King of Sapadalaksha
- Reign: c. 1026–1040 CE
- Predecessor: Govindaraja III
- Successor: Viryarama
- Dynasty: Chahamanas of Shakambhari
- Father: Govindaraja III

= Vakpatiraja II =

Vakpatiraja II (r. c. 1026–1040 CE) was an Indian king belonging to the Shakambhari Chahamana dynasty. He ruled the Sapadalaksha country, which included parts of present-day Rajasthan in north-western India.

Vakpati succeeded his father Govindaraja III as the Chahamana king. The Prabandha-Kosha calls him "Vallabha".

According to Prithviraja Vijaya, Vakpati defeated and killed Ambaprasada, the ruler of Aghata (identified with modern Ahar). Historian R. B. Singh identifies Ambaprasada with the Guhila ruler Amaraprasada.
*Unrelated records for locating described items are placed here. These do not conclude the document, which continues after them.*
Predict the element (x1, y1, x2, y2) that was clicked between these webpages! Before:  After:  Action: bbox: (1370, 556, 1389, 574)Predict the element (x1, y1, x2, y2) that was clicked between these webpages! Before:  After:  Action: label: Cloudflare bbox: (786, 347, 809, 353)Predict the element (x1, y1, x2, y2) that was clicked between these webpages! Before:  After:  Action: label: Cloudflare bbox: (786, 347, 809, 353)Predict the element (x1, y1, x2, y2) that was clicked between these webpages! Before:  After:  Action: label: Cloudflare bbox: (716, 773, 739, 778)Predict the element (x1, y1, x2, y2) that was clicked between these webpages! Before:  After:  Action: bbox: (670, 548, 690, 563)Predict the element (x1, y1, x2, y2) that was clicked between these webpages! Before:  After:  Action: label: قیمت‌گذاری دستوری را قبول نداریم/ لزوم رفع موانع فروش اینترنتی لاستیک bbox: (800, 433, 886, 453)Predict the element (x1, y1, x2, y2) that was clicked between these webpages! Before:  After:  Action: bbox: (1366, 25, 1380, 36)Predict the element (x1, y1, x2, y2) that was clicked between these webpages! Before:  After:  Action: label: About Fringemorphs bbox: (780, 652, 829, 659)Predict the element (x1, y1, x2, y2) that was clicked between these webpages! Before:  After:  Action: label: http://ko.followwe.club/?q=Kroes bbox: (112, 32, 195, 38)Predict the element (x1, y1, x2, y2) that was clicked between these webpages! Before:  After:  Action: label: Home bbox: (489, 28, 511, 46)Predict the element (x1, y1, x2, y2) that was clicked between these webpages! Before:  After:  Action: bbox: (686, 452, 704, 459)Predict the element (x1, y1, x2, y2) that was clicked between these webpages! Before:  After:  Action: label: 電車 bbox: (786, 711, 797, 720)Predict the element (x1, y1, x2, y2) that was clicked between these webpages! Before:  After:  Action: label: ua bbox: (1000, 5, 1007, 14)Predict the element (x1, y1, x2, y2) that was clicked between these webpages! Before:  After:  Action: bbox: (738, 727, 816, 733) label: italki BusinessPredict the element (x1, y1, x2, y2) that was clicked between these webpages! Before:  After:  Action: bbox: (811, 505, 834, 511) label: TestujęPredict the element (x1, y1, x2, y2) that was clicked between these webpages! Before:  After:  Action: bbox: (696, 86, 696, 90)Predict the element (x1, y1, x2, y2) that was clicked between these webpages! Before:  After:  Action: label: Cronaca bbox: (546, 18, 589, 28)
Later texts such as Surjana-Charita, Hammira-Kavya and Prabandha-Kosha claim that Vakpati defeated Bhoja, the Paramara king of Malwa. These sources provide also provide some fictitious details about the supposed conflict. However, this claim is not reliable.

Vakpati was succeeded by his son Viryarama, who was killed by Bhoja. Subsequently, Chamundaraja ascended the Chahamana throne. According to historian R. B. Singh, Virayarama and Chamundaraja were sons of Vakpati. Dasharatha Sharma, however, considers all three as sons of Govindaraja III.